By Katie O’Hara Kelly
This past week has been an AMAZING week for seeing wildlife! Most surprising were all the mammals we encountered in our neighborhood, Carman Valley, Sierra Valley, and Joubert’s Diggins!
One morning this week, I came across this Gray Fox down by our garden! I haven’t seen a fox for quite some time! Unlike it’s name, the Gray Fox has red, black and white markings that vary a lot. Foxes are usually nocturnal, but can also be seen during the daytime. They are omnivorous and eat mice, birds, squirrels, rabbits, berries, insects, seeds, and acorns. The Gray Fox is unique, in that it is the only fox that can climb trees to hunt or rest! It climbs by “hugging” a tree with its front legs, while climbing with its hind legs! They descend down a tree trunk like a bear does, with its hind feet first.
Foxes are usually solitary except during mating season, which begins in January and lasts until the end of February. Foxes do not mate for life, but they are usually monogamous. Approximately two months after mating occurs, 1-7 kits are born. The average number of kits is 4. The kits are weaned 2-6 weeks after birth. The female fox is the one that finds the den. Dens are made in underground burrows, in hollow logs or trees, under large rocks or ledges, or up in a tree canopy in a hollow trunk or branch. Both parents take care of the kits. The male fox is the main hunter and provider of food, once the kits are born. Gray Foxes are omnivores and eat plants, insects, eggs, small mammals, and birds. The male fox also teaches the kits how to hunt! After 10 months, the kits will be sexually mature and leave the family unit.

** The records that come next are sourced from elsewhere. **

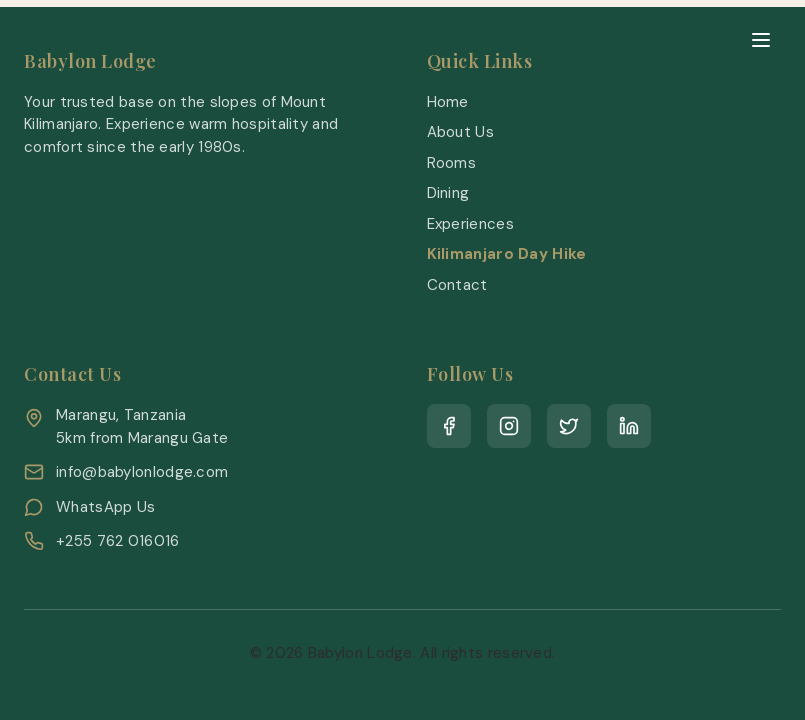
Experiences (470, 224)
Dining (448, 193)
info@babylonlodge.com (142, 472)
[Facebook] (449, 426)
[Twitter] (569, 426)
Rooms (452, 163)
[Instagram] (509, 426)
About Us (460, 132)
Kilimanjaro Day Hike (507, 254)
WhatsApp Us (105, 507)
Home (448, 102)
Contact (457, 285)
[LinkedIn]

Last week we went back to Carman Valley to see if the Grackles were still there, and to enjoy its beauty again. The Grackles were there, but they took off before I could get a good look or a photo! Rats! However, I walked down the length of the wetlands and spotted a Black Bear foraging in a meadow a bit distant from the wetlands! It was a BIG bear, and was moving fast through the meadow, foraging as it went! WOW!!!
Black Bears are omnivores, primarily eat flowering plants and grasses in the Spring, and the fruit of forest trees and shrubs in the Summer and Fall. Only a small part of their diet consists of animal matter, mainly colonial insects (bees, beetles etc.), and carrion if available. What a treat it was to watch this wild bear!
In Sierra Valley we came across two male Pronghorns that were “practice” sparring with each other!!! They were locking horns, but not in a menacing way. When they finished sparring, they lay down next to each other! Their horns were definitely different in size. Perhaps they were an older male and its offspring? I’ll never know, but it was fabulous to watch them!
I frequently stop by Joubert’s Diggins to check on the pond life. Lately, there hasn’t been much activity in the two ponds visible from the road, so I decided to walk down to a third pond that’s not near the road. To my surprise and delight, there was a River Otter in the pond! WOW!!! The pond was totally covered in pond weeds, but every few seconds the Otter would briefly surface! River Otters usually eat slow moving fish, as well as turtles, crayfish, mussels, aquatic beetles, and waterfowl. I watched the Otter for a few minutes, until it got too far away to photograph! I have since read that otters will travel 10-18 miles on land in search for food! These ponds are not close to the North Yuba River. I think it’s at least a good mile or more steeply UPHILL from the river to these ponds. This is the second time I’ve seen a River Otter at Joubert”s Diggins! I wonder if it’s the same one I saw a few years ago. How did it find these ponds? They must have a great sense of smell! It was such a thrill to watch this one repeatedly surface and dive!
Damp Earth Art
We only got a sprinkling of rain last week, but rain is in the forecast for this weekend! I hope it POURS! Hopefully more storms will keep coming. Please join me in my continuing hope for precipitation! Perhaps our collective efforts may help it happen.
Editor’s Note: The rain forecast for last weekend ended up bringing over an inch of rain to Downieville, more than we received throughout the month May.